一人も悪人が出てこないしミステリ要素もないのに、ドラマとして緩急が付いているのが本当にすごくて、普段アニメを見ない人にも映画として、見てほしいな、と思う一品でした。

  • アイドルの可愛さや魅力でも無いのがすごい。

アイドルがかわいいから、とか、歌に力があるから、その魅力で人を引きつけてドラマを進める、というのがアイドル映画で割とよくある展開です。マクロスとか。
でも、今回の「THE IDOLM@STER MOVIE 輝きの向こう側へ!」は「アイドルがかわいいから」って言うのがドラマを進める要素に一切なっていないのがすごい。「アイドルがかわいい」と言うのは、テレビ版の成長を経た劇場版ではもはや当たり前の仕事のレベルになっているんだよ。765プロのアイドルの皆はもうすごくかわいい。
かわいいしファンを魅了してるんだけど、それはファンに対するサービスシーンっていうお仕事には成ってるけど、この映画のドラマのストーリーを進めるうえで、天海春香さんが問題を乗り越えるうえで「かわいいアイドル」という自分の魅力の要素を全く利用してない。武器にしてない。これがすごい。だから、アイドル映画と言うのを超えて、人間ドラマと言える。

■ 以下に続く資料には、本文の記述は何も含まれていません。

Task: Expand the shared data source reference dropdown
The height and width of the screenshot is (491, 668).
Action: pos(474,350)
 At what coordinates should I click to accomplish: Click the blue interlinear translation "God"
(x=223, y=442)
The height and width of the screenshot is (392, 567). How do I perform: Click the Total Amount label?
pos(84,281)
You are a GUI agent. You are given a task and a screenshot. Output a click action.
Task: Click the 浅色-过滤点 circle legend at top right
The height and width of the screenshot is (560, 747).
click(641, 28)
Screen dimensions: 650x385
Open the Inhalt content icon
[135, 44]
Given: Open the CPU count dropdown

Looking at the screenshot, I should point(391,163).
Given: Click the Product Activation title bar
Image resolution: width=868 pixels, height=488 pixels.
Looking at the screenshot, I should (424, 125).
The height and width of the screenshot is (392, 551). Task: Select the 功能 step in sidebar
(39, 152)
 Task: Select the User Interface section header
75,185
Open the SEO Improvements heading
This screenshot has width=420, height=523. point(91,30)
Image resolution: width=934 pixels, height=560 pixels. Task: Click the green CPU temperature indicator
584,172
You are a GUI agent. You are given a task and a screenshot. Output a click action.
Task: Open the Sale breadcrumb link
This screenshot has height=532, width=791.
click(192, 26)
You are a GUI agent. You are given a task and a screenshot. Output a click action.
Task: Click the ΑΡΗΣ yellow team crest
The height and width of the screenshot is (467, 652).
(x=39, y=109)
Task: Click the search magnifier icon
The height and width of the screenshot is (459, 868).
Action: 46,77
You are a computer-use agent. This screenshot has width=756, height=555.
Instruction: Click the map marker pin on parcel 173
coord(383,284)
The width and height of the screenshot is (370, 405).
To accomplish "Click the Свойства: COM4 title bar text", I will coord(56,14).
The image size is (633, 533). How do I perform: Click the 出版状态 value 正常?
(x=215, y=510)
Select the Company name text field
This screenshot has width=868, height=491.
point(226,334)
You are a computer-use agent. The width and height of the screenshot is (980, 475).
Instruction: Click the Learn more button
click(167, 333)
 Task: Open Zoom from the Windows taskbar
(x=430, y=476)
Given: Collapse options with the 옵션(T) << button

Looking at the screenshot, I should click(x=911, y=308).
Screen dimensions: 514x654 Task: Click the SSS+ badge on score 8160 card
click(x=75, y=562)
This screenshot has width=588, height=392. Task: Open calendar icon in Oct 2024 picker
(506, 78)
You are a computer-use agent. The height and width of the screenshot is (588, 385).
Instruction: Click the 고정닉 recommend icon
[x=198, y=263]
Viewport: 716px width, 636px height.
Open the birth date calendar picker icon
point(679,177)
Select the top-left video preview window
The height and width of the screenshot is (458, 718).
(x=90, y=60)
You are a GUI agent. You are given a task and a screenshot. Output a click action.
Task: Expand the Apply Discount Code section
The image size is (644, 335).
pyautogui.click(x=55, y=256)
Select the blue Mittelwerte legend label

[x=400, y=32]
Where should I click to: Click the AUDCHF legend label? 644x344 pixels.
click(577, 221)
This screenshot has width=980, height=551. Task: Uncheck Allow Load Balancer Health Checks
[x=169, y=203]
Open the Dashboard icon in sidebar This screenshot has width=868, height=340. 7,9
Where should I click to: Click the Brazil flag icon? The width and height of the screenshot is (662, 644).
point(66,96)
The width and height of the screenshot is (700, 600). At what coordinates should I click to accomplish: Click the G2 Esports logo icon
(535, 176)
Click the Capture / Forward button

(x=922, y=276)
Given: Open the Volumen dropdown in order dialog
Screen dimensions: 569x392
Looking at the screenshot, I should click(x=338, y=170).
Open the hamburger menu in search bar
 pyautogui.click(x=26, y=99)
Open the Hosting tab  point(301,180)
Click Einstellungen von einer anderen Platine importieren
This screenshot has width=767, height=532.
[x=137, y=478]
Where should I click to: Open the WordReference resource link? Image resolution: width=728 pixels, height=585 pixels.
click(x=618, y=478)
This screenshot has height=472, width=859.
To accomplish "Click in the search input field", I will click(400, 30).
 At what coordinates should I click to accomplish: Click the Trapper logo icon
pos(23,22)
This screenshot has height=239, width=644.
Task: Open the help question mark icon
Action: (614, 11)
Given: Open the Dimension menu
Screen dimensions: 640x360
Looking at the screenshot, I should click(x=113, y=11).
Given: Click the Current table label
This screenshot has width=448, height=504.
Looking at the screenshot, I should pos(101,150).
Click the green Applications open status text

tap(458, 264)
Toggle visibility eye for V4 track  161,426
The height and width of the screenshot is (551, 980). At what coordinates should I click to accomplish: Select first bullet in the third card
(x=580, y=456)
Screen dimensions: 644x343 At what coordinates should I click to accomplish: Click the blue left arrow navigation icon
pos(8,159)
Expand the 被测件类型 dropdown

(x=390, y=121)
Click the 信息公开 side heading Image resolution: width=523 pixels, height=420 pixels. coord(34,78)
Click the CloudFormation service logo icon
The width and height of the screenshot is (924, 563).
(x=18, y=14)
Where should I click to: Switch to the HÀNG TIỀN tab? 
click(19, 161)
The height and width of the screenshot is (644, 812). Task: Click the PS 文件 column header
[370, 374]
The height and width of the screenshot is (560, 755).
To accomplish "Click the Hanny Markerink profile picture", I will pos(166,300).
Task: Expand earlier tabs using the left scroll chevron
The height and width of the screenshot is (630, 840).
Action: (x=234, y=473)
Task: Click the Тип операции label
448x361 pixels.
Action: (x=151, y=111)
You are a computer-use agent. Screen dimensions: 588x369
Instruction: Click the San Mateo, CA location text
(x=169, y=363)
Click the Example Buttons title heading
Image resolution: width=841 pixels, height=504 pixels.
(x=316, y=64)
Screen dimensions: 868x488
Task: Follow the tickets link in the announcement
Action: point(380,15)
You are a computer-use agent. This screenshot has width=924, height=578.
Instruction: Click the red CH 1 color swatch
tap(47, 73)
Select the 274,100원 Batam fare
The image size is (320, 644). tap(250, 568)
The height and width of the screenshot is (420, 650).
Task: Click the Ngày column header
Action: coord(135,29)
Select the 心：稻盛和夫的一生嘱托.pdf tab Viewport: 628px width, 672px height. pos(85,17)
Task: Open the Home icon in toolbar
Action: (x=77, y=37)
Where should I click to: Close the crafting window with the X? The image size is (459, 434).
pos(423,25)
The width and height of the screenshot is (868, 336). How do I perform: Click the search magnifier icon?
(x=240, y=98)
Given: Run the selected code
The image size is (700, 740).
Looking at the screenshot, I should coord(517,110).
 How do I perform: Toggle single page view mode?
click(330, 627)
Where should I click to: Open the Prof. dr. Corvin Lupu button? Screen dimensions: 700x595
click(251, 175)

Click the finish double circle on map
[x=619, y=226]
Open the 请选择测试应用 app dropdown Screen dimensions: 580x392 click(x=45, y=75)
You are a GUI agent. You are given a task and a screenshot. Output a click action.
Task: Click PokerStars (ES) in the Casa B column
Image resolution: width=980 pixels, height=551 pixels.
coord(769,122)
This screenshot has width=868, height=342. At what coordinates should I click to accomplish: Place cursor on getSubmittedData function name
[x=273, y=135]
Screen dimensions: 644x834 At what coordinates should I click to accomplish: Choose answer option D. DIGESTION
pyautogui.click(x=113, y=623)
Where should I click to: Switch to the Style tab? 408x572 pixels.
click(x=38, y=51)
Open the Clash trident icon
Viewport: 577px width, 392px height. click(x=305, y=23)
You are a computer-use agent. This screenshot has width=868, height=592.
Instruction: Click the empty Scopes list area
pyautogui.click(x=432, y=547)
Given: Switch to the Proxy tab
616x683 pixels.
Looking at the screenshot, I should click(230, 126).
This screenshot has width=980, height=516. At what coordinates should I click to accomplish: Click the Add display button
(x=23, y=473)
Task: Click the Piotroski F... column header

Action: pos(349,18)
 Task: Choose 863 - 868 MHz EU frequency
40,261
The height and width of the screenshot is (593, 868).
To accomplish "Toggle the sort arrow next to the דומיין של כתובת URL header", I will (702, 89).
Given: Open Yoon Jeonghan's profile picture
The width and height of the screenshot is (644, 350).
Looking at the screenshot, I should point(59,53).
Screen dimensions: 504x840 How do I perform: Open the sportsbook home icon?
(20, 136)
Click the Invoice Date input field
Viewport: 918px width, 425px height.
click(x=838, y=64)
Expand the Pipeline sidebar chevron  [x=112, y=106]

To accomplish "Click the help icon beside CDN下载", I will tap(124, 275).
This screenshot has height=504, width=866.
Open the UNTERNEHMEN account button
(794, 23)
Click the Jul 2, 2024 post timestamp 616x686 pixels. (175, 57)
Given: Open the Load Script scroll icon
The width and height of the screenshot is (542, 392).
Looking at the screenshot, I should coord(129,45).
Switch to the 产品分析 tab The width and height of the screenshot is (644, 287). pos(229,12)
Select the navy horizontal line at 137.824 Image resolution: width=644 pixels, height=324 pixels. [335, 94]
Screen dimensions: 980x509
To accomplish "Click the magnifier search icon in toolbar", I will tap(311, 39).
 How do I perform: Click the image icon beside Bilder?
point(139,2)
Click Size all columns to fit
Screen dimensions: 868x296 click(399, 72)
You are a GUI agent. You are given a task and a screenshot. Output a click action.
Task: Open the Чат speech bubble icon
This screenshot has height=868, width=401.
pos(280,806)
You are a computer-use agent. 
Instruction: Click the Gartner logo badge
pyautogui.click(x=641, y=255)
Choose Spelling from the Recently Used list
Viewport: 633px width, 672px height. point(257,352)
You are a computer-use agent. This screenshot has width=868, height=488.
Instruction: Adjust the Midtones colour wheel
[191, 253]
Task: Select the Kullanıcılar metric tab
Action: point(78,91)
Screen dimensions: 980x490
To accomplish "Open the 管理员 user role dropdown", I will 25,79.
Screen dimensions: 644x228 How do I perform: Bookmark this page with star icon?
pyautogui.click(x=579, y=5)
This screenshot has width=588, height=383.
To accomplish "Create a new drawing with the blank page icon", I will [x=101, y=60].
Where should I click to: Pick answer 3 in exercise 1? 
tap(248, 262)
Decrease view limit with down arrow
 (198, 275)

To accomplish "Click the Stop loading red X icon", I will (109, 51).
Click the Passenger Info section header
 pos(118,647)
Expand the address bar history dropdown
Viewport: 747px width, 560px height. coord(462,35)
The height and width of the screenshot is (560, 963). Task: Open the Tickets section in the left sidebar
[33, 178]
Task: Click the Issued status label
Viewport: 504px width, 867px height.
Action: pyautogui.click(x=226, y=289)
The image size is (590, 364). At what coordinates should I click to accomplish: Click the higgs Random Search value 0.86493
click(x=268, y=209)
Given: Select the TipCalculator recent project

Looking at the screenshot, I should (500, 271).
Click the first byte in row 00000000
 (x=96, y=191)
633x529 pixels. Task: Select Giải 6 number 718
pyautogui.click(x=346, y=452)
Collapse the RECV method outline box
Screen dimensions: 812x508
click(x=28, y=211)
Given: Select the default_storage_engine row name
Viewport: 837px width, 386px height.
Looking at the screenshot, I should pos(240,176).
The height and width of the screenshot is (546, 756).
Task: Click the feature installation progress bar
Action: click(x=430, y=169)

人間が問題で、問題を乗り越えるのに人間という要素しかない。だから人間ドラマ。

  • でも、問題が無いと映画にはならないのである

ここ!
物語つくりと言うのは、ほとんどここに集約される。クーンツのベストセラー小説の書き方でも「主人公に絶えず試練を与えろ」と言っている。
だから、この映画には争いも恋愛も病気もないのに、問題はきちんと出ている。
そして、その問題も「人間」なの。
問題を乗り越える「人間」を描いているんだけど、問題を起こすのも「人間」。だが、それも決して悪意や利己主義からではなく、人間が人間だからしょうがないって言うのが、本当にこの映画のすごい所なんだよ!!!


ここからやっとストーリーの解説になるんだが。
簡単に言うと簡単に言えるんだが、細かいところを見ると、本当に細かいところまで作られているので難しい。難しいので、他のブログさんの感想でまとまっているのを引用する(ずるい)

少女達の不安と後悔 -劇場版アイドルマスター輝きの向こう側へ 感想その1 | 内科部長室
さて、この映画には大きく分けて二つの物語が存在します。一つは765プロのアイドル達の物語であり、もう一つはミリオンライブ!の少女達の物語です。実はそれぞれがもっと大きな物語の一部分であると推察されるうえに、二つが同時に並走して語られていることが、この映画に散漫な印象を与えると同時に、その解釈や評価を難しくする原因となっていると考えます。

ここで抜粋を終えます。